Example Code (randTest produces different output run-to-run):

import random

''' Class contains a large set of pseudo-random numbers. '''
class bigSet:
    def __init__(self):
        self.a = set()
        for n in range(2000):
            self.a.add(random.random())
        return


''' Main test function. '''
def randTest():
    ''' Seed the PRNG. '''
    random.seed(0)

    ''' Create sets of bigSet elements, presumably many memory allocations. ''' 
    b = set()
    for n in range (2000):
        b.add(bigSet())

    ''' Pick a random value from a random bigSet. Would have expected this to be deterministic. '''    
    c = random.sample(b,1)[0]
    print('randVal: ' + str(random.random()))           #This value is always the same
    print('setSample: ' + str(random.sample(c.a,1)[0])) #This value can change run-to-run
    return

Solution

  • It has to do with object instantiation of mutable objects. if I create a set of frozenset it does give a deterministic result;

    Python 2.7.11 (default, Jan  9 2016, 15:47:04) 
    [GCC 4.2.1 Compatible FreeBSD Clang 3.4.1 (tags/RELEASE_34/dot1-final 208032)] on freebsd10
    Type "help", "copyright", "credits" or "license" for more information.
    >>> import random
    >>> random.seed(0)
    >>> set(frozenset(random.random() for i in range(5)) for j in range(5))
    set([frozenset([0.7298317482601286, 0.3101475693193326, 0.8988382879679935, 0.47214271545271336, 0.6839839319154413]), frozenset([0.5833820394550312, 0.4765969541523558, 0.4049341374504143, 0.30331272607892745, 0.7837985890347726]), frozenset([0.7558042041572239, 0.5046868558173903, 0.9081128851953352, 0.28183784439970383, 0.6183689966753316]), frozenset([0.420571580830845, 0.25891675029296335, 0.7579544029403025, 0.8444218515250481, 0.5112747213686085]), frozenset([0.9097462559682401, 0.8102172359965896, 0.9021659504395827, 0.9827854760376531, 0.25050634136244054])])
    >>> random.seed(0)
    >>> set(frozenset(random.random() for i in range(5)) for j in range(5))
    set([frozenset([0.7298317482601286, 0.3101475693193326, 0.8988382879679935, 0.47214271545271336, 0.6839839319154413]), frozenset([0.5833820394550312, 0.4765969541523558, 0.4049341374504143, 0.30331272607892745, 0.7837985890347726]), frozenset([0.7558042041572239, 0.5046868558173903, 0.9081128851953352, 0.28183784439970383, 0.6183689966753316]), frozenset([0.420571580830845, 0.25891675029296335, 0.7579544029403025, 0.8444218515250481, 0.5112747213686085]), frozenset([0.9097462559682401, 0.8102172359965896, 0.9021659504395827, 0.9827854760376531, 0.25050634136244054])])
    >>> 
    

    If I'm not mistaken, CPython uses a (mutable) object's memory location as it's id and as the key for hashing.
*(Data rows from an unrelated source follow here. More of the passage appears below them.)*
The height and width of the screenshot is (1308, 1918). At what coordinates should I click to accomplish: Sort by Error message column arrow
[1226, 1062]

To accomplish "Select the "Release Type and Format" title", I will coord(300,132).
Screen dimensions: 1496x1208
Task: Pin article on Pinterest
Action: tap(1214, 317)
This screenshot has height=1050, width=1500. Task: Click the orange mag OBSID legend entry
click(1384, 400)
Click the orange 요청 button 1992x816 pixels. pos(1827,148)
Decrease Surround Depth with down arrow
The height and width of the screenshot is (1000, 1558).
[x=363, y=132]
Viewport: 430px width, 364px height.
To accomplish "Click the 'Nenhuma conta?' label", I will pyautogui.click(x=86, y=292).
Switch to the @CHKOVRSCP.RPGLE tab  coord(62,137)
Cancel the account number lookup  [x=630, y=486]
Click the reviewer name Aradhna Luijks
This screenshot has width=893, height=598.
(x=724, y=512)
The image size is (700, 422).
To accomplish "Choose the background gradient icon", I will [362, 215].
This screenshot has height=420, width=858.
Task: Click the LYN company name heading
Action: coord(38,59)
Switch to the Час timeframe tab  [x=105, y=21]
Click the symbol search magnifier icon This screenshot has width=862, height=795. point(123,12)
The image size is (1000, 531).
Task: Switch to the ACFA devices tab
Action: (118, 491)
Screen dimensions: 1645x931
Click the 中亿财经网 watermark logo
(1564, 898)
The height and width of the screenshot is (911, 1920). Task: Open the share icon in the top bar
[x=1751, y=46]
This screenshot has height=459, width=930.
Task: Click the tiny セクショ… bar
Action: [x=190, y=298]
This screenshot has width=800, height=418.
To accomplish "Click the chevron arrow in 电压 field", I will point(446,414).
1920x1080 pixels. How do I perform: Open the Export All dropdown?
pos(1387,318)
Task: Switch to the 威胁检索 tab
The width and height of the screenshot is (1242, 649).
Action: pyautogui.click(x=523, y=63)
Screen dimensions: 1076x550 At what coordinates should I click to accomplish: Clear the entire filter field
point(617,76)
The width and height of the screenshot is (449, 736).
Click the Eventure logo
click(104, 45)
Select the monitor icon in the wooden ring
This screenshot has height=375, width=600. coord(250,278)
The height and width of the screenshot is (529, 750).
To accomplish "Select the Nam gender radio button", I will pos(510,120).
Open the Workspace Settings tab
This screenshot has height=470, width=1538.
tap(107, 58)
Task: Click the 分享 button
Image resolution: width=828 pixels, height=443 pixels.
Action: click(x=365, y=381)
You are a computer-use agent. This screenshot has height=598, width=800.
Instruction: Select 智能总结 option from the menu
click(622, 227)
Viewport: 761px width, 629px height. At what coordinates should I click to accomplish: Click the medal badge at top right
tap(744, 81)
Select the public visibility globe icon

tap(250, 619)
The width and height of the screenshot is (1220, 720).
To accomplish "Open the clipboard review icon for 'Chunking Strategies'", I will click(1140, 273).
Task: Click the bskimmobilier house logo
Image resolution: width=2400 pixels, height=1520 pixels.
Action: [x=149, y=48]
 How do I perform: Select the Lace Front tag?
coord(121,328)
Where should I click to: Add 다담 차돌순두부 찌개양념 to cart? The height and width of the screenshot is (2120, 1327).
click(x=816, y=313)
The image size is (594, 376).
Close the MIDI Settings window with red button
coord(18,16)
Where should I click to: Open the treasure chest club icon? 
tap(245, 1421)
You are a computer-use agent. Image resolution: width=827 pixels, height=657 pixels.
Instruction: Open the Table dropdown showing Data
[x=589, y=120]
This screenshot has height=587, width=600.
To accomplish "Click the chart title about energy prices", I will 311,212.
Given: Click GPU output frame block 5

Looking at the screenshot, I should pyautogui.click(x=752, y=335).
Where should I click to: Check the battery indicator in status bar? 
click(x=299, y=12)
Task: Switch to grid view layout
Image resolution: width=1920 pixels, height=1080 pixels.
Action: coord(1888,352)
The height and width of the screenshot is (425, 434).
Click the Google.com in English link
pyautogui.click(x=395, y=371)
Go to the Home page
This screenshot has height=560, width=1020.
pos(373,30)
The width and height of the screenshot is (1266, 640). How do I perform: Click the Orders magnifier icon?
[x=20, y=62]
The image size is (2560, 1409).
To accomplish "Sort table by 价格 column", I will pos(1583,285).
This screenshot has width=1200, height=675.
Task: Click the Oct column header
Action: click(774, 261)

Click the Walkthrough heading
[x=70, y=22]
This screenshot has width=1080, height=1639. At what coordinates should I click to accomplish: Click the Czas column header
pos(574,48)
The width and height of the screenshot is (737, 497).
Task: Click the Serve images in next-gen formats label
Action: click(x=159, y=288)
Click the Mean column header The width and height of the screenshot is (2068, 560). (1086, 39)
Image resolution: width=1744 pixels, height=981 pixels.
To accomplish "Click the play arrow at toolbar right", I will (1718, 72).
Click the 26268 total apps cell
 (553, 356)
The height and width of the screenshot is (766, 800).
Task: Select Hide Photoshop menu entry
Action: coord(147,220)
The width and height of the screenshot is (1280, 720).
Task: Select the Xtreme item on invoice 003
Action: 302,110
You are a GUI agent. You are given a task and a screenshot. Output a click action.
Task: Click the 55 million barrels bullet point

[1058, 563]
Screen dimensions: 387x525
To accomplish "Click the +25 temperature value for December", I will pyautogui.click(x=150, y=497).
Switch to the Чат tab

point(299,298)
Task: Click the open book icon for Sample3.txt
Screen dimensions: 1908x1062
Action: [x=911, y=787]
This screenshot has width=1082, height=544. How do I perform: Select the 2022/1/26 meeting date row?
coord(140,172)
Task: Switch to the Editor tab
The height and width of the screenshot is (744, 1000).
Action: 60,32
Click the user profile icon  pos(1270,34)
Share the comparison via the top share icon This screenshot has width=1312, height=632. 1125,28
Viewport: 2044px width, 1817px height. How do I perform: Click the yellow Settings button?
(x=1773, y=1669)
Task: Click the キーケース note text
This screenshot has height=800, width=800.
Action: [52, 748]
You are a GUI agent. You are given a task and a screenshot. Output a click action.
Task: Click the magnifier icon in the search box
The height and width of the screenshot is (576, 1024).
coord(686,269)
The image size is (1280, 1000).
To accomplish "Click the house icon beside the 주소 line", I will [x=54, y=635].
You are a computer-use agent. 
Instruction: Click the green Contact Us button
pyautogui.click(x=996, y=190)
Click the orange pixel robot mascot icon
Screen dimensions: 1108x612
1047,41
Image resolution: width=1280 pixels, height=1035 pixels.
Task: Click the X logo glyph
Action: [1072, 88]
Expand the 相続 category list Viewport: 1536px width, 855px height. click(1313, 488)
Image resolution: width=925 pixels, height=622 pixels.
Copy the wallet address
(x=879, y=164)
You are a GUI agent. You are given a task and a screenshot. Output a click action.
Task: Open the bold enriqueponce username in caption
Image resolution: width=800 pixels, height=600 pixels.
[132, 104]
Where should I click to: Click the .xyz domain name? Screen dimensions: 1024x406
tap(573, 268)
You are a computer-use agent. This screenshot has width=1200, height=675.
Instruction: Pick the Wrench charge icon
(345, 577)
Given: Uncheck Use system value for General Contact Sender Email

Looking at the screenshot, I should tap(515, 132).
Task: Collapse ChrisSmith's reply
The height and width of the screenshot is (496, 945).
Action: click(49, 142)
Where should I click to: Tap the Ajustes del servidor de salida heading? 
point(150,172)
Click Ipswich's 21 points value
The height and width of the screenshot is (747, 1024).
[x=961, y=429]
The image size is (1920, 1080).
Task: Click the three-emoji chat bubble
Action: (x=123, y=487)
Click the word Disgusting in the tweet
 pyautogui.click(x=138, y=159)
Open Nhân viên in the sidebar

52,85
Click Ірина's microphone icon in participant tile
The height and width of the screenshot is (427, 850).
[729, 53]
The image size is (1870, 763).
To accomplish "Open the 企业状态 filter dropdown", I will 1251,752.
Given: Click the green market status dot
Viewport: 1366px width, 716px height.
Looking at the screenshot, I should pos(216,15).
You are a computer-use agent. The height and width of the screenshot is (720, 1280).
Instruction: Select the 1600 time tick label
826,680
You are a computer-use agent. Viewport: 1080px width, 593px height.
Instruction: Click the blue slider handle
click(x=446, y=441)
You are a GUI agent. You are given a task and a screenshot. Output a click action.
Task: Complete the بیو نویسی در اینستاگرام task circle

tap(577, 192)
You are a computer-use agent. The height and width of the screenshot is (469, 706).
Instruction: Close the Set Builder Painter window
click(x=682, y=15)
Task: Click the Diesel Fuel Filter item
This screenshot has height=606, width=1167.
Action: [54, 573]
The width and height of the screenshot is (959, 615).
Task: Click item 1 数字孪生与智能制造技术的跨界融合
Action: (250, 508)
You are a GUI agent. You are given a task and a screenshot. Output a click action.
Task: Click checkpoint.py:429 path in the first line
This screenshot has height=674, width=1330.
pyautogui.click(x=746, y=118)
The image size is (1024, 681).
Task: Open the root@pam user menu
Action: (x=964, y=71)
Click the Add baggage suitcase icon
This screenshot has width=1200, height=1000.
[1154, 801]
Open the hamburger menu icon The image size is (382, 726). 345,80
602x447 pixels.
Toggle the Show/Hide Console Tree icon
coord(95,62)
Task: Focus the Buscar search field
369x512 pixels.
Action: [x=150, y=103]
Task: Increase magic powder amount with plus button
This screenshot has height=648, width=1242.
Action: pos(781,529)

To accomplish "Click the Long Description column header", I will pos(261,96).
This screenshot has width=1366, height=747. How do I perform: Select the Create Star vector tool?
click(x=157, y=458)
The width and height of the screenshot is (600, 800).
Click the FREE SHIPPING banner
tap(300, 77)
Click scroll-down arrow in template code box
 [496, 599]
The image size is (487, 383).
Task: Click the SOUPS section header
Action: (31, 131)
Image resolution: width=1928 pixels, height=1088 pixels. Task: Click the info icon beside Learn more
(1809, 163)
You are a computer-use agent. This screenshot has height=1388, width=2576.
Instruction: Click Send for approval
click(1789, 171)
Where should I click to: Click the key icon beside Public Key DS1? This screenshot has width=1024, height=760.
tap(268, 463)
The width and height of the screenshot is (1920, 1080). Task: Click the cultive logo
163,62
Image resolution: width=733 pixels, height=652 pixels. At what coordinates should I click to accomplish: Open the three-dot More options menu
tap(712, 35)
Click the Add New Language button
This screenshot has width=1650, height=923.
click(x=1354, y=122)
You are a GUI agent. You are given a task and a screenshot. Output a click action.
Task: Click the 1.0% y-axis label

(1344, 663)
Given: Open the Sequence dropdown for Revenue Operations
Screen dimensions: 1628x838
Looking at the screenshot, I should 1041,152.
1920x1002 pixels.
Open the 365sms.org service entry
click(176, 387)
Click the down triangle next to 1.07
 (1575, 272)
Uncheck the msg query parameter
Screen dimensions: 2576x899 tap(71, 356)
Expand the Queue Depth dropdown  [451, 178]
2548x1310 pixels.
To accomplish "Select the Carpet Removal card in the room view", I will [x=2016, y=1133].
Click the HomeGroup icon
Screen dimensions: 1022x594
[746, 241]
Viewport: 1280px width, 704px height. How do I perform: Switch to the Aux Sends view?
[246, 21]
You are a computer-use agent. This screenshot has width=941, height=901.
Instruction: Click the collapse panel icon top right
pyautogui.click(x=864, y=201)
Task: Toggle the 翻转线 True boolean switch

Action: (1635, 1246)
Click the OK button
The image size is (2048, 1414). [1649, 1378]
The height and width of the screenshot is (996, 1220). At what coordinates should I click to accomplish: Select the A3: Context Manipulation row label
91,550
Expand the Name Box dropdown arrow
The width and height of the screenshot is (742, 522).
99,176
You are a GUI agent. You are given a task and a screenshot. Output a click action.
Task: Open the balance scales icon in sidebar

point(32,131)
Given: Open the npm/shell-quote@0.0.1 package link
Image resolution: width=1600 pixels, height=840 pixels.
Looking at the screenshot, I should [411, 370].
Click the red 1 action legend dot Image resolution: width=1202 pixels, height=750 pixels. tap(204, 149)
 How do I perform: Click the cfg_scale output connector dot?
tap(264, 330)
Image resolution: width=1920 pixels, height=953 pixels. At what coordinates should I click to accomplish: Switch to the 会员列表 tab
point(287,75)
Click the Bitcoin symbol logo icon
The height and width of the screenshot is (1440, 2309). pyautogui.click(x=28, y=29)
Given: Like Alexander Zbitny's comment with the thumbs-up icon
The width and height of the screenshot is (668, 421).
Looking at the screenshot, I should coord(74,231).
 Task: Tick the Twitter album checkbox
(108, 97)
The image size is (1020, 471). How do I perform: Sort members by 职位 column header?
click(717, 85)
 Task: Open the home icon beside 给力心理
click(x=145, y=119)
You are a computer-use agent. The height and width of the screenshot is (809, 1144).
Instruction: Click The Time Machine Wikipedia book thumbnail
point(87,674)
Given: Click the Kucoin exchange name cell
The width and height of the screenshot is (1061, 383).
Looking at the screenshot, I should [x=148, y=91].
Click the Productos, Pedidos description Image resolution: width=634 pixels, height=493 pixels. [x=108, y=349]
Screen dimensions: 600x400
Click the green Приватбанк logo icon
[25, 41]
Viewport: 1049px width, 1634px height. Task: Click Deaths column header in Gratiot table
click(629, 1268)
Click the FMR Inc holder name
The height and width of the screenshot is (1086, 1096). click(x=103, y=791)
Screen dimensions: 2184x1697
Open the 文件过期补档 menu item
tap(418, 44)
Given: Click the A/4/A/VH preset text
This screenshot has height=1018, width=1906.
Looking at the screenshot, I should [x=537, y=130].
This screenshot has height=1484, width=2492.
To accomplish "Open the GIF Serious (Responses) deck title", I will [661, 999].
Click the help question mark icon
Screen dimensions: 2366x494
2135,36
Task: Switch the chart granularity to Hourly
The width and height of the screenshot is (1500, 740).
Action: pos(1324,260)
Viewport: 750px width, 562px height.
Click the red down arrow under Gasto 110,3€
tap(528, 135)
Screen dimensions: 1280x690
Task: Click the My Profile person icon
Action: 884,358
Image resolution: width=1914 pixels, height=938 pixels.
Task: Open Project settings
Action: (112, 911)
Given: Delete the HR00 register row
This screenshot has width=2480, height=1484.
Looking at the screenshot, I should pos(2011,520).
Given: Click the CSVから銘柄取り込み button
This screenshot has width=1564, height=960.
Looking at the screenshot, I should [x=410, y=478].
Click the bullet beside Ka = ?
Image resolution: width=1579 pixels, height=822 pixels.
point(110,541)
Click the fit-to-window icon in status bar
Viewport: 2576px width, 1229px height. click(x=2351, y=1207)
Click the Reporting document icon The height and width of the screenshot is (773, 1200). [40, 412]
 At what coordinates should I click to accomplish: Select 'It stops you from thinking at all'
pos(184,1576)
    So while the contents of the objects will always be the same, it's id will be different;

    In [13]: random.seed(0)
    
    In [14]: k = set()
    
    In [15]: for n in range (20):
        k.add(bigSet())
       ....:     
    
    In [16]: for x in k:
        print(id(x))
       ....:     
    34856629808
    34856629864
    34856631936
    34856630424
    34856629920
    34856631992
    34856630480
    34856629976
    34856632048
    34856631040
    34856630536
    34856632104
    34856630032
    34856630592
    34856630088
    34856632160
    34856629752
    34856629696
    34856630760
    34856630256
    
    In [17]: random.seed(0)
    
    In [18]: k = set()
    
    In [19]: for n in range (20):
       ....:         k.add(bigSet())
       ....:     
    
    In [20]: for x in k:
       ....:         print(id(x))
       ....:     
    34484534800
    34856629808
    34484534856
    34856629864
    34856631936
    34856630424
    34856629920
    34856631992
    34484534968
    34856629976
    34856630480
    34856632048
    34856631040
    34484535024
    34484535080
    34484535136
    34856632216
    34484534688
    34484534912
    34484534744
    

    A possible solution would be to subclass a frozen set.